A cold March wind danced around the dead of the night as I crawled into the bosom of my duvet. Still groggy from sleep, my husband held my hands as we braced ourselves for the latest news. Earlier that day, I had felt uneasy, nauseous, and some phlegm hanging on my throat without coming out when I tried severally to force it; this had made me tell Teekay I had to visit the hospital.
Teekay, my husband of 12yrs and 5yrs of courtship, couldn’t believe his ears. ‘You are going to the hospital!’ He exclaimed; because, I had never for once, in our years of marriage, complained of malaria or had I shown any symptom of it. He promised taking me there the following day. I heaved a sigh of relief as I planted a soft kiss on his lips. Teekay has never been this kind with promises of taking me out at the expense of the job he so much adored; on a weekday. I prayed that feeling wouldn’t be ephemeral.
Numb with disbelief, I gazed at the Doctor’s questions relating to some symptoms of pregnancy. Could God be so benevolent to us now; to have answered our much-awaited heart desire; after I celebrated my fortieth birthday in grand style amid pomp and pageantry? Teekay and I listened with rapt attention as the Doctor informed us that he would run some tests on me; most especially, pregnancy test. My heart leaped for joy. Teekay and I had long dreamed of the day we would have a child to become a family of three. Now, within a matter of hours, that dream would be a reality.
Through the period of the urine test and other tests, my husband waited at the reception of the hospital, waiting to hear the result before he could go to the office or return home. The Doctor walked into the small hospital room with Teekay; he told Teekay the tests had been carried out but we would have to check back for the result, probably in a day or two.
My husband’s anxiety surpassed mine as he went to see the doctor the following day. Alas! The result was positive; I was six weeks gone. My heart leaped for joy, I couldn’t just curtail the happiness I experienced after twelve years of waiting amidst rumours of ruptured womb, stigma from barrenness, side talks whenever I approached waiting neighbours and the likes. I started nurturing the feelings of motherhood from that moment hence. I imagined the early morning sickness, baby bump and gradually protruding of my tummy, breastfeeding and weaning.
I couldn’t wait any longer as I registered for anti-natal care. Spitting and vomiting took toll on me. Nauseous feeling became the order of the day. I could vomit at neither sight nor smell of food. My best meal nauseated me; the only food I crave for would make me vomit when I eventually sight it. I couldn’t withstand any smell; I would throw up even when I perceive toothpaste. I found succour in extremely cold beverages; for instance, milo- enriched-with milk was the only food that satisfied my appetite. Perhaps, my sisters, who had passed through the pregnancy stages has prescribed different remedies to stop the vomiting all to no avail. Teekay became hostile weeks after these feelings set in. I wouldn’t allow him use deodorant or perfumes in our bedroom; he could do that probably in the car. I couldn’t withstand any smell thus it became a herculean task for me to cook before he returns from the office. He always sorted himself out in the aspect of daily meals before retiring to bed thereby leaving me to my fate. I would have got a maid but he had sternly warned me before and even after our wedding that he wouldn’t welcome any maid or any form of house help in our home. Hmm! Would I ever thought that pregnancy could turn me to the barest minimum of uselessness.

• Saved entries:

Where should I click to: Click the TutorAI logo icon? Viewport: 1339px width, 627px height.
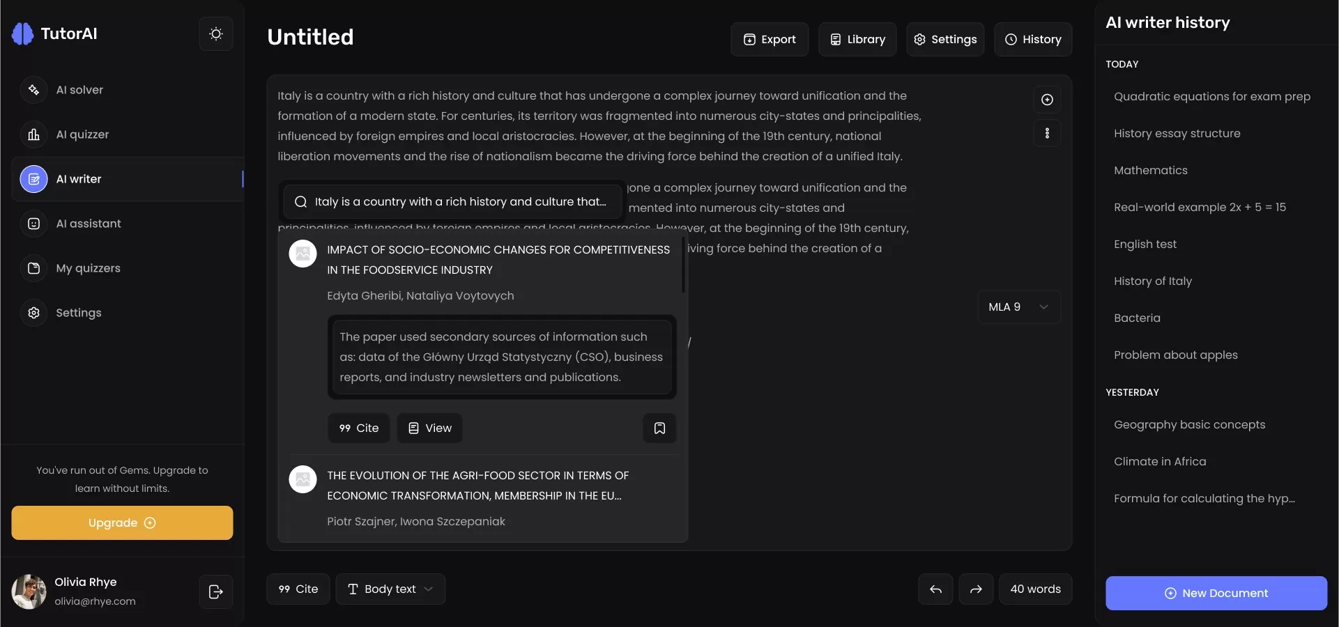[x=23, y=33]
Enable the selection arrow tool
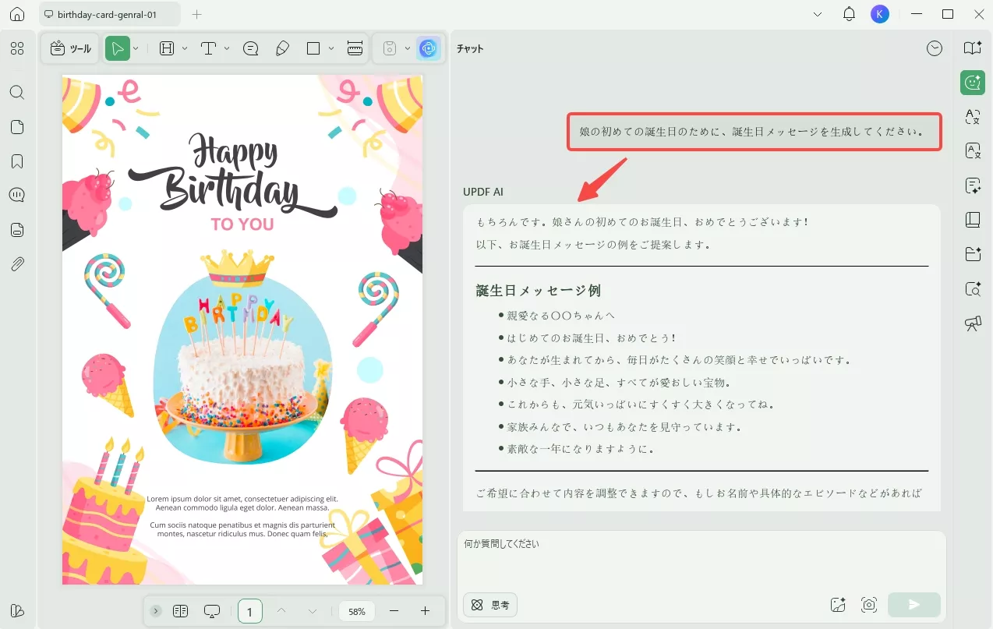The width and height of the screenshot is (993, 629). point(118,48)
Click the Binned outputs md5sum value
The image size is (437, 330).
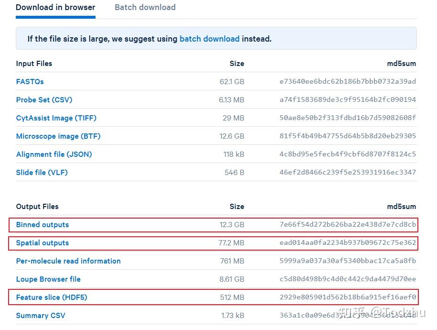[348, 225]
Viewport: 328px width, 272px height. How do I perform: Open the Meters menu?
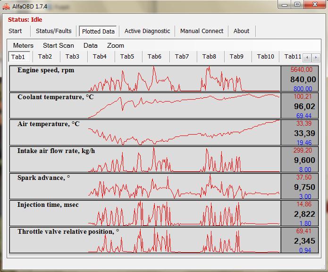click(23, 46)
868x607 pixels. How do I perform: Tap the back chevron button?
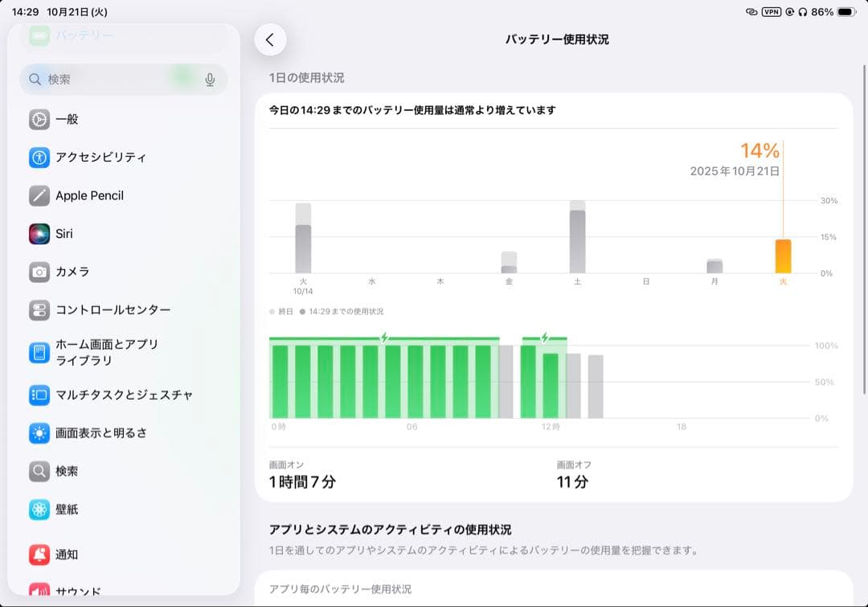pyautogui.click(x=271, y=39)
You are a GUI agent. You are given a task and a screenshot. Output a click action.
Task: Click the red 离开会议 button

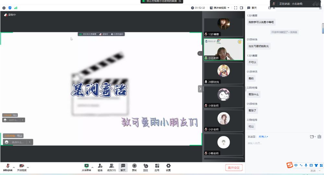click(234, 168)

• EXERCISES TO COMPLETE:
(1) Retype the portion of the pregnancy account starting at "A cold March" and ending at "visit the hospital.".
(2) In the pregnancy account, how far along was the pregnancy when the test result came back positive?

• EXERCISE RESULTS:
(1)
A cold March wind danced around the dead of the night as I crawled into the bosom of my duvet. Still groggy from sleep, my husband held my hands as we braced ourselves for the latest news. Earlier that day, I had felt uneasy, nauseous, and some phlegm hanging on my throat without coming out when I tried severally to force it; this had made me tell Teekay I had to visit the hospital.

(2) Six weeks.